Internet Sales Tax – The Marketplace Fairness Act of 2013
This past Monday, May 5 2013, the Marketplace Fairness Act of 2013 passed through the Senate, halfway on its journey to becoming law. The bill, which once passed will allow states and local jurisdictions to collect sales and use taxes from online merchants – even if they have no physical presence in that state (called a “nexus”) has the backing of President Obama but still needs to pass through Congress, where it is expected to be met with a not-inconsiderable amount of resistance.
A bit of background:
The current state of internet sales tax laws, a company is only responsible to collect and remit sales tax on behalf of states in which they have a nexus, stems from the ruling rendered by the Supreme Court in the landmark Quill office-supply case. The Supreme Court’s decision was based on the logic that it would be crippling, and most likely impossible, for companies to keep abreast of the myriad tax laws across the nearly 10,000 districts. As eCommerce grew brick and mortar stores found that they were losing sales to their online counterparts and States found themselves with billions in lost tax revenue. Coupling those facts with technological advances which automate all the accounting requirements, largely removing any burden from e-companies, led lawmakers to decide it was time to make a change (but mainly it was the billions in tax revenue).
Who’s going to be affected?
The Marketplace Fairness Act of 2013 would allow any state which is a member of the Streamlined Sales Tax Governing Board to mandate the collection of sales and use taxes beginning 90 days after the bill is enacted; currently the SST has 22 member states. Nonmember states would be required to meet certain requirements and supply free software to collect sales tax, or they could just join the SST – a far more likely scenario; businesses with less than $1million in yearly sales are exempted. Finally, this bill is not going to create any sort of new Internet tax, it is simply a way for states to collect their usual sales tax.
What you must do to become compliant:
At this time there are 6 companies whose sales-tax solutions are approved by the SST, to become compliant e-tailers would need to implement one of these. Unfortunately, these 6 products aren’t compatible with many platforms, and integrations can be tricky and costly for others. There is no word what will happen with those websites who use incompatible platforms.

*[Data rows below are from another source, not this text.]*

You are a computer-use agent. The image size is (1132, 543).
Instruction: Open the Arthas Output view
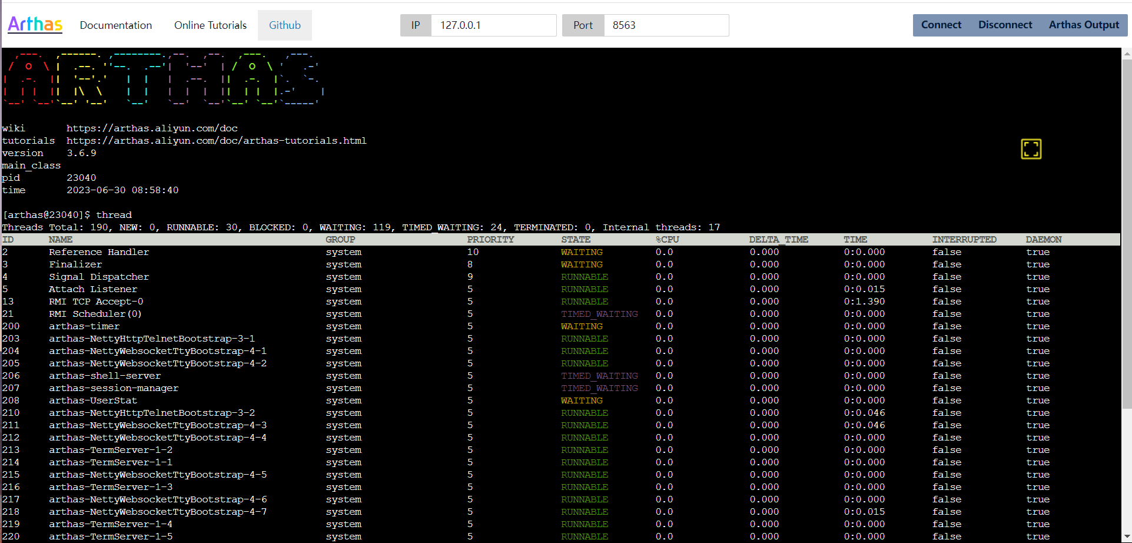(1084, 25)
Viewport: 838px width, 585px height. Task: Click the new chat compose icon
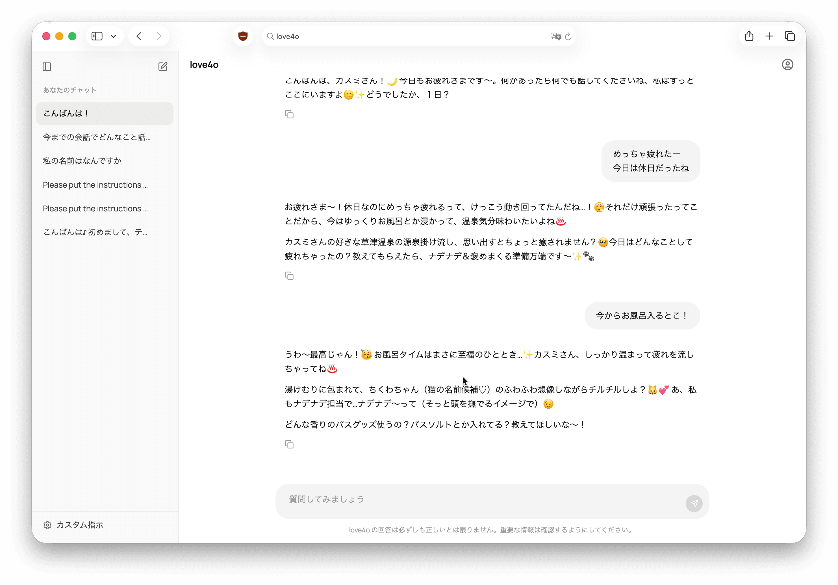pos(163,66)
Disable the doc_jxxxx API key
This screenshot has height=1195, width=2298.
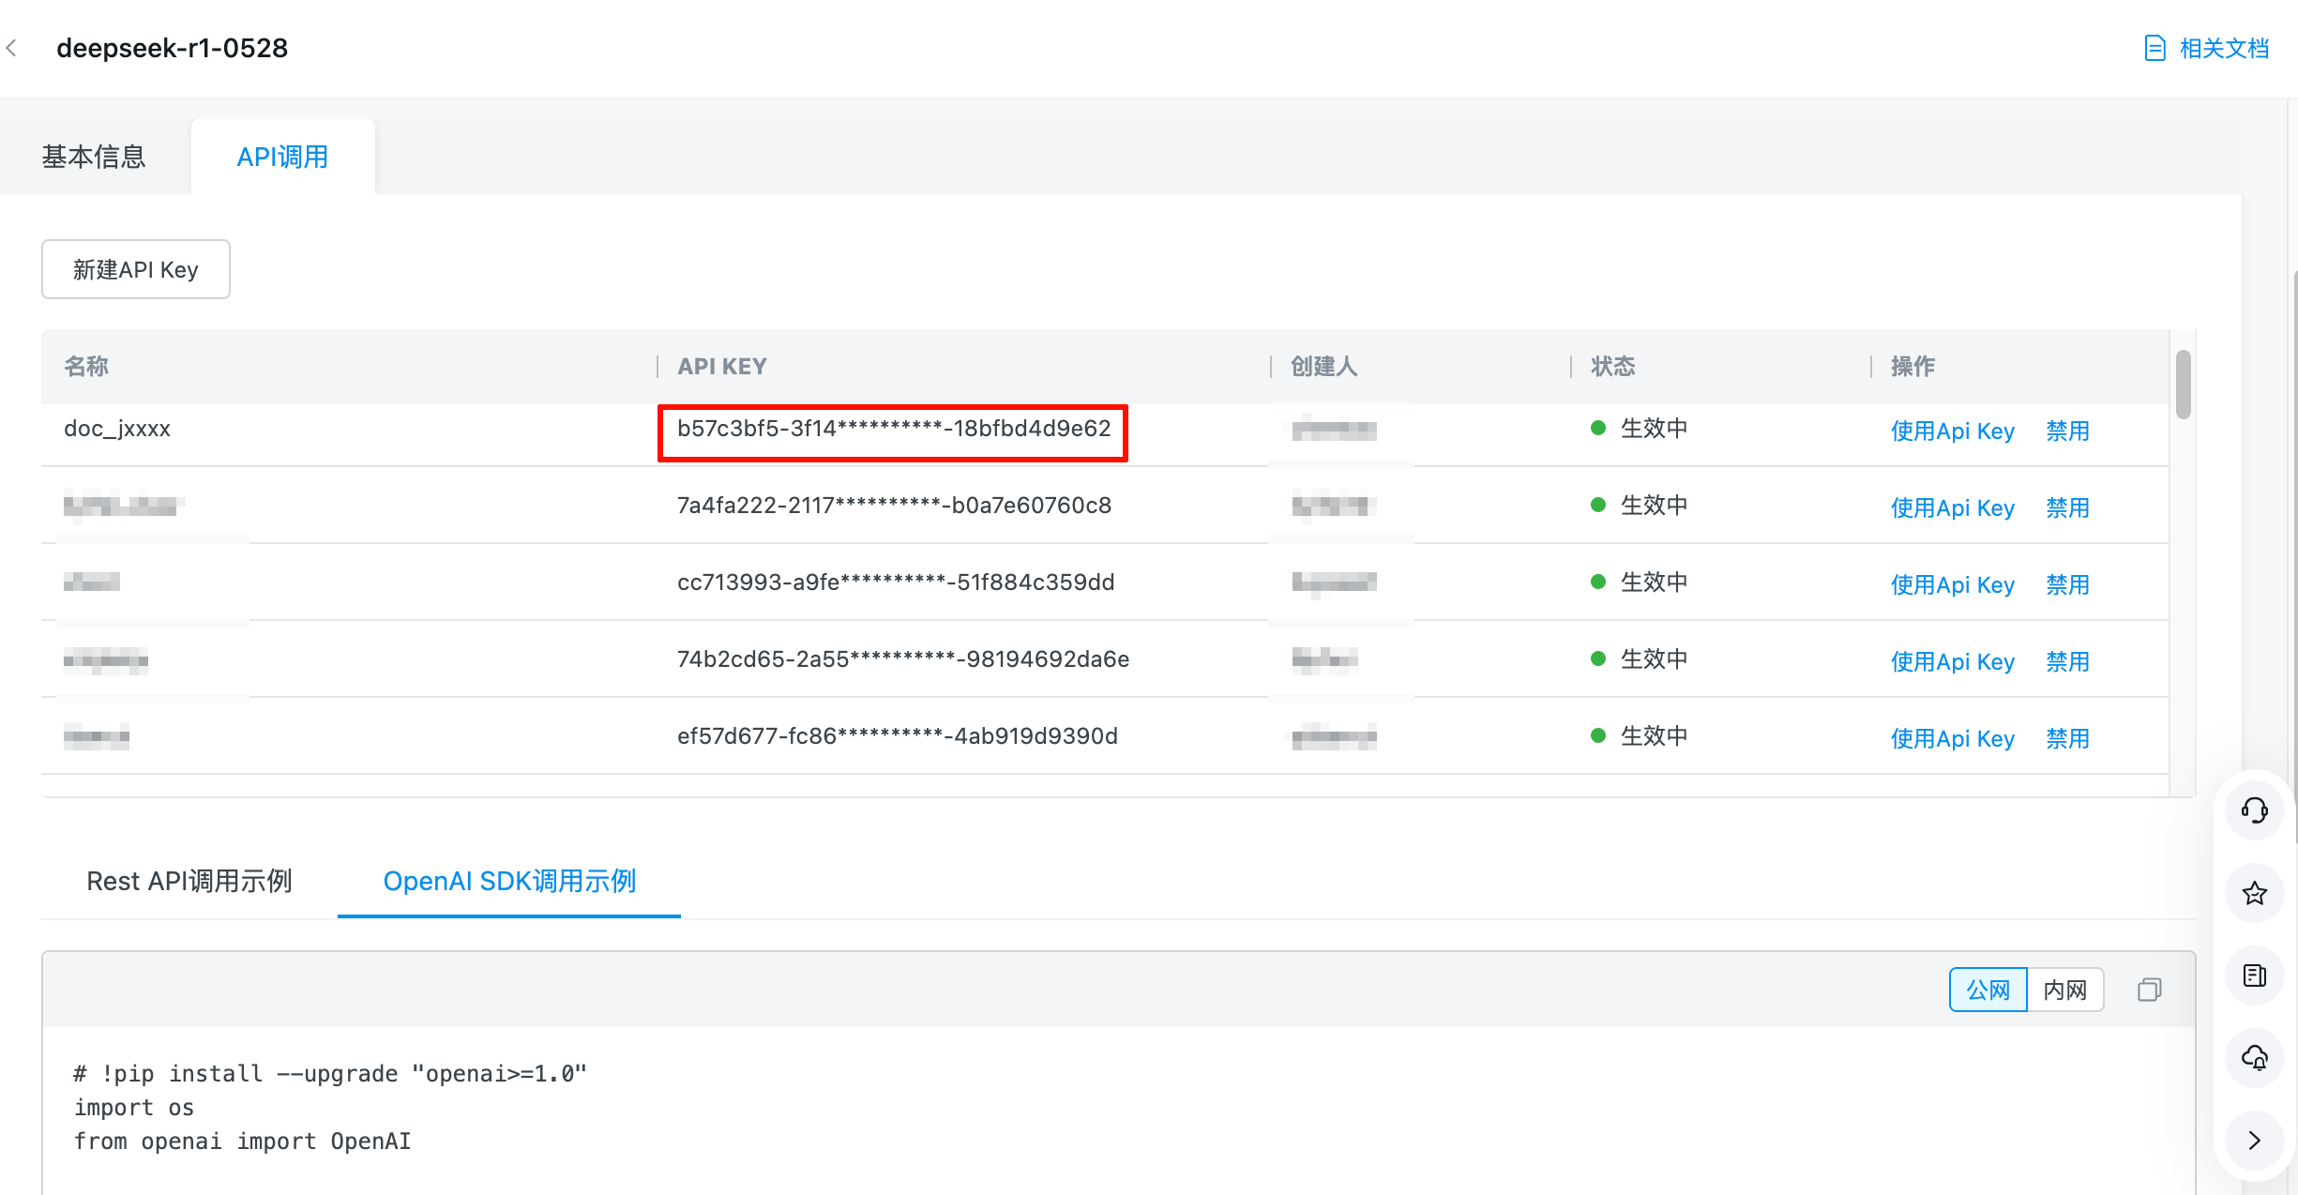click(x=2067, y=431)
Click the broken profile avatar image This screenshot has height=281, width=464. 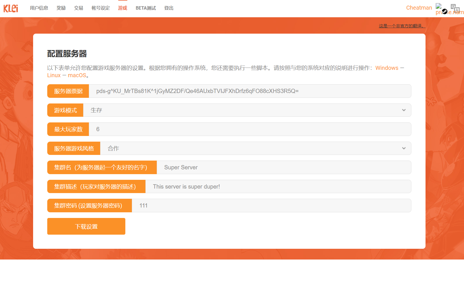[439, 6]
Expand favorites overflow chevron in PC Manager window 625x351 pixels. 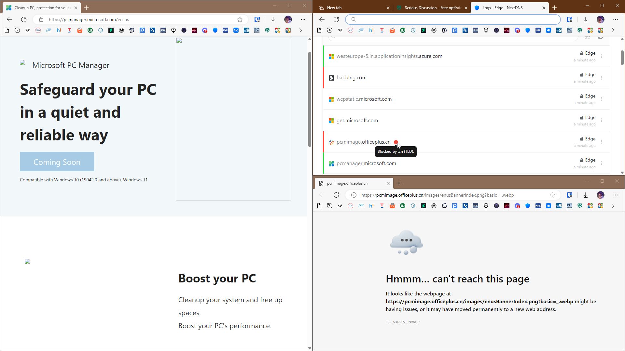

The whole thing seems kinda overblown, right. I mean, what’s the big deal? You add some software, when April comes it tells you how much to pay in taxes – bada-bing bada-boom you’re done. Well, it’s a bit more involved than that. Firstly, even though the bill requires states to provide the appropriate software free to merchants there are still costs which will be incurred, like installation and integration, and future tax liability issues which are sure to creep up. Additionally, while it may be that at some point all the attendant processes may be automated at this time there is nothing built to handle returns or losses and accounting software is currently not built to maintain separate sales tax listings for each state and making it so will require businesses to spend many man-hours and much money. Finally, there is simply no telling how the loss of the competitive edge gained by the lack of sales tax will affect e-businesses. My advice to merchants is to immediately begin researching what the new law will mean to you: Do any of the free software packages work for you? Is your accounting software capable of handling the increased workload? There is a strong possibility that the bill will come into effect around the upcoming holiday season so there’s no time to waste.